**Задание 1**
Почему, согласно фрагменту, автор решает начать с перечисления примеров? Ответ уложите в одно–три предложения.
**Задание 2**
Напишите продолжение фрагмента о подходе к описанию малоизученных явлений, начав сразу после его последнего предложения.

**Фрагмент**

- - -

Сергей Кара-Мурза - Потерянный разум
Так не получилось. Возможно, где-то есть уже приемлемая теория того, что мы наблюдаем вокруг себя, но я такой теории не встретил. Нет теории — нет и хорошей классификации. Лучше уж начать с самого начала, подобно тому как дают «незамкнутое» определение малоизученным и плохо понимаемым явлениям — через перечисление содержательных примеров этого явления в разных обстоятельствах. Чем больше примеров, тем лучше ухватывается суть, хотя еще и нет того знания, когда масса примеров могла бы быть заменена краткой формулировкой этой сути.

- - -

**Исходные данные**
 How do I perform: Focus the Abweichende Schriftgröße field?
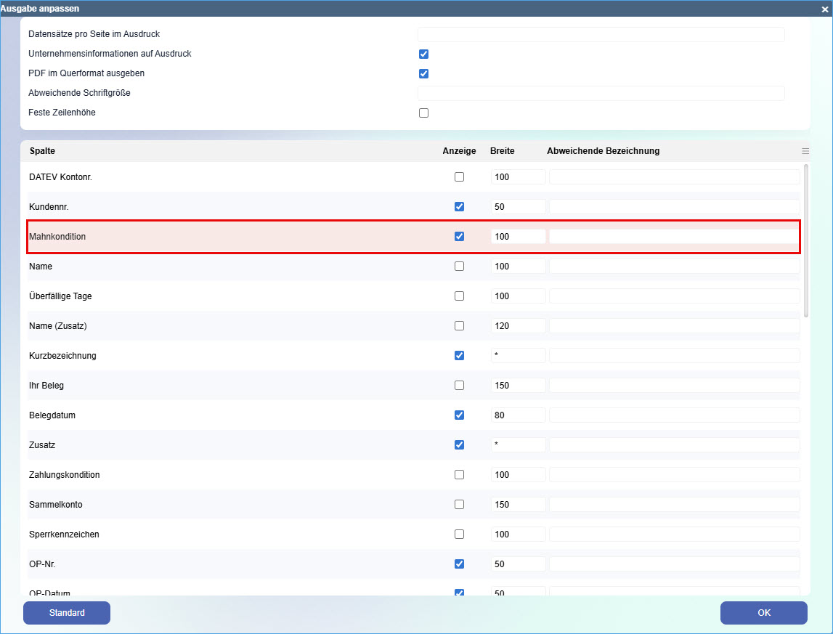(601, 93)
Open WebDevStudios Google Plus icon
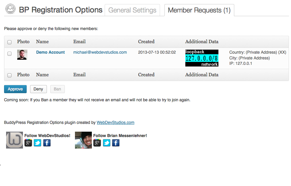 pyautogui.click(x=28, y=143)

- - -

**Ответ 1**
Автор не встретил приемлемой теории наблюдаемых явлений, а без теории нет и хорошей классификации. Поэтому он предпочитает начать с самого начала и дать «незамкнутое» определение через перечисление содержательных примеров, как это делают для малоизученных и плохо понимаемых явлений.

**Ответ 2**
Вторая причина этого вынужденного «перехода качества в количество», точнее, другая грань первой причины, заключается в том, что и читатель находится далеко не в лучшем положении, чем автор. Это можно было заметить при обсуждении кусков книги. Люди, читающие подобные книги, в большинстве своем перестали мыслить классами. Окружающее рассыпалось в нашем сознании на мозаику уникальных фактов, явлений, личностей. Да и сами элементы мозаики изменяются, как в калейдоскопе. Был Горбачев всеобщим любимцем — через год от одного его вида всех с души воротит. Болтун, предатель и т.п. Что же вы раньше смотрели? Проходит немного времени — буквально то же самое случается с народным заступником Ельциным. Пьяница, мизантроп, обманщик. Да ведь он таким и был, как можно было этого не заметить!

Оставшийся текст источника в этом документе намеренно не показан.